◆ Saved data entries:
┄┄┄┄┄┄

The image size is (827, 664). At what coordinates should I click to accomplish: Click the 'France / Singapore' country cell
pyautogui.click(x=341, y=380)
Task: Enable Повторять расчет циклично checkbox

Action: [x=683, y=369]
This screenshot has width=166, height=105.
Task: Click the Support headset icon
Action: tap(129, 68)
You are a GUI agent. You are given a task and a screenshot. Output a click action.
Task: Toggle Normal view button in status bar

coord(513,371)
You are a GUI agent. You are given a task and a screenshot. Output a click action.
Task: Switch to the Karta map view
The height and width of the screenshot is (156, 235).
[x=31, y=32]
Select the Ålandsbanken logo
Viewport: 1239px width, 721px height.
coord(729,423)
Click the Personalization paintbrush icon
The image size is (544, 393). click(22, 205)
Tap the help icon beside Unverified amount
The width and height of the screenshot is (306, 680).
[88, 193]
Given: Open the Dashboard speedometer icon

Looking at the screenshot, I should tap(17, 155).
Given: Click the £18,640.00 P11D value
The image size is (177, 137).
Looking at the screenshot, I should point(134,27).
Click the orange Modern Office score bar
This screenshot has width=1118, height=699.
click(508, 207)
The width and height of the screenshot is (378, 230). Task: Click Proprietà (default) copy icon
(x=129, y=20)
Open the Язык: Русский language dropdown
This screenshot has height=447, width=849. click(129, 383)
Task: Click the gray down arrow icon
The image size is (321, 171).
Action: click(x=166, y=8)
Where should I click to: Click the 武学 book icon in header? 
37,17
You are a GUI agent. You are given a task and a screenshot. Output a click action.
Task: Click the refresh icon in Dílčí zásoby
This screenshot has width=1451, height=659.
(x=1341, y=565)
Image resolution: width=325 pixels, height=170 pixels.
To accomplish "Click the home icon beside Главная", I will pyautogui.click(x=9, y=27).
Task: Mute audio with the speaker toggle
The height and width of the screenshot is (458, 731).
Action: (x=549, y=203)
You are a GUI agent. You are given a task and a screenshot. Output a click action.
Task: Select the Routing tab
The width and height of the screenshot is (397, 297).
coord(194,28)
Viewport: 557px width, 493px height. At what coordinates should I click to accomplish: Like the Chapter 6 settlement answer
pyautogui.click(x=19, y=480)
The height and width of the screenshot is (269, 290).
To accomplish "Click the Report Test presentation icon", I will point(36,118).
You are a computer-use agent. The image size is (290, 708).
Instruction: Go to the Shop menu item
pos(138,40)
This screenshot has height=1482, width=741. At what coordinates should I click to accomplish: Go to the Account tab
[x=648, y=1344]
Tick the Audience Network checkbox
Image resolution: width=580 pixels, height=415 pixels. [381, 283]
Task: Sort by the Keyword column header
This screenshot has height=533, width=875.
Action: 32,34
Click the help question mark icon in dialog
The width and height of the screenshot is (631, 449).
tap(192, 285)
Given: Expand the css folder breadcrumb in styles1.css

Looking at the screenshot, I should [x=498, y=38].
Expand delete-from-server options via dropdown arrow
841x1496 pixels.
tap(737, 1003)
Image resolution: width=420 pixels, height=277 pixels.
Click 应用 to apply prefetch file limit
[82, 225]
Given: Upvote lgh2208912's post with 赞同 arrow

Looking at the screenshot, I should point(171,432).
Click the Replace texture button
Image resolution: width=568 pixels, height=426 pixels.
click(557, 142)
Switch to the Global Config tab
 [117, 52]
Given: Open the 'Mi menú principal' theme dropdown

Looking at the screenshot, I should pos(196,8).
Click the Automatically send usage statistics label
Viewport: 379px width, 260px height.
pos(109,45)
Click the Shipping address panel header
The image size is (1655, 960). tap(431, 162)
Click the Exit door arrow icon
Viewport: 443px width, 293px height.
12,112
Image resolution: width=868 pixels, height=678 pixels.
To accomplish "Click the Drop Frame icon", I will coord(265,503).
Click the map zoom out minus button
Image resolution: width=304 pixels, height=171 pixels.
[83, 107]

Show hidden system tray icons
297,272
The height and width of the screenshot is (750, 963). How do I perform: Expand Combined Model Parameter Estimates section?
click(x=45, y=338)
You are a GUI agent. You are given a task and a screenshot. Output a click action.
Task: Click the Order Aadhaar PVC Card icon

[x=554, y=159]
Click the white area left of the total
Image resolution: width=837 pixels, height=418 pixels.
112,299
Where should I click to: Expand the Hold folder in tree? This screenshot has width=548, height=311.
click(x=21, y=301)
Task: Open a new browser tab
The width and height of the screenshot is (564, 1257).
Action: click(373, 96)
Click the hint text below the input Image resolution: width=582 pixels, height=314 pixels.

┄┄┄┄┄┄

Using the entries above, quote each line verbatim from the first through the line that contains "Given: Click the £18,640.00 P11D value".

The image size is (827, 664). At what coordinates should I click to accomplish: Click the 'France / Singapore' country cell
pyautogui.click(x=341, y=380)
Task: Enable Повторять расчет циклично checkbox

Action: [x=683, y=369]
This screenshot has width=166, height=105.
Task: Click the Support headset icon
Action: tap(129, 68)
You are a GUI agent. You are given a task and a screenshot. Output a click action.
Task: Toggle Normal view button in status bar

coord(513,371)
You are a GUI agent. You are given a task and a screenshot. Output a click action.
Task: Switch to the Karta map view
The height and width of the screenshot is (156, 235).
[x=31, y=32]
Select the Ålandsbanken logo
Viewport: 1239px width, 721px height.
coord(729,423)
Click the Personalization paintbrush icon
The image size is (544, 393). click(22, 205)
Tap the help icon beside Unverified amount
The width and height of the screenshot is (306, 680).
[88, 193]
Given: Open the Dashboard speedometer icon

Looking at the screenshot, I should tap(17, 155).
Given: Click the £18,640.00 P11D value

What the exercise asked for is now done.